Sex Stains, turned Ex-Stains are truly gonna be an Ex thing soon, since front-riot-girl Allison Wolfe announced the band will be playing only one more show before their definitive breakup. They are going to play their last one next week at the Regent after the screening of ‘Here To Be Heard’, the Story of Slits. Since their beginning (was it about 4 years ago?), they have been through a few lineup changes, especially when choreographer and vocalist Mecca Vazie Andrews left the group, but Allison Wolfe has always kept the bar very high in terms of punk energy. I have seen them a few times, and I will miss Wolfe’s ferocious assaults and her crazy (but always impressive) acrobatics. As usual, she was restless, playing her queen of dissonance, as her vocals, combined with her chaotic dance, have always perfectly embodied the infectious rhythms and angular guitars of their powerful cacophony… they are about to break up but they played nevertheless a new song, which tells everything you need to know about Ex-Stains… too bad, we hardly knew you.

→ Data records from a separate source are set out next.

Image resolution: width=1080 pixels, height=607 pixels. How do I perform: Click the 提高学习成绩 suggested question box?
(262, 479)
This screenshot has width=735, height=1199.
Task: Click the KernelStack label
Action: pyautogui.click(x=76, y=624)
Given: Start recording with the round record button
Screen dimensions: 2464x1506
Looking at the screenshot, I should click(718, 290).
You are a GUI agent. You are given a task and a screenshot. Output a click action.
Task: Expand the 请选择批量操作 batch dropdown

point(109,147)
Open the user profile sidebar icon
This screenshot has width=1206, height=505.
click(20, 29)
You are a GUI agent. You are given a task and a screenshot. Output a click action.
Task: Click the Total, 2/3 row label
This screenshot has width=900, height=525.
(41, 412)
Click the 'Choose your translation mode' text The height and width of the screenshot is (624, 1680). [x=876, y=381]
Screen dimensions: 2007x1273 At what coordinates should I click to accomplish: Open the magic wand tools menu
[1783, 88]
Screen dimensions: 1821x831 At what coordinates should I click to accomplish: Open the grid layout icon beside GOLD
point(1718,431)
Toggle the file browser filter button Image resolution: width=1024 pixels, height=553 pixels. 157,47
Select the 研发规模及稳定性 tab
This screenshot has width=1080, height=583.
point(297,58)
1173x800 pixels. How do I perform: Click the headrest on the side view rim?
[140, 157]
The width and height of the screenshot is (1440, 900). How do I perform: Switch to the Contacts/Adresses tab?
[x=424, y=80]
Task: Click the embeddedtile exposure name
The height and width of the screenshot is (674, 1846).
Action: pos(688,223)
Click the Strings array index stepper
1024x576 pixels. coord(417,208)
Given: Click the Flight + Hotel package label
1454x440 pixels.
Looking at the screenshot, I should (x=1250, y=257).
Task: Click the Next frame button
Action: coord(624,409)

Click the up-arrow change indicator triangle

Cat Scan gave their most powerful and high-energy performance ever, at least the loudest and most boisterous I have seen so far. The hot band has strangely dissonant chord progressions, abrupt tempo changes and they bark their lyrics with a mechanical oddity, not unlike the delivery of the punk new wave,… think B-52s, Talking Heads and even Devo. They took this old style and turned it around powerful riffs, creative dissonance, groovy tempos and mad accelerations. Fast seemed to be the theme of the last songs, and if some interesting and disarticulated melodies were piercing over the loudness, the rest was all chaos, which naturally launched a crazy mosh pit. Cat Scan are always fun to watch, so catch them when you still are able to, as they have another Monday residency left this month.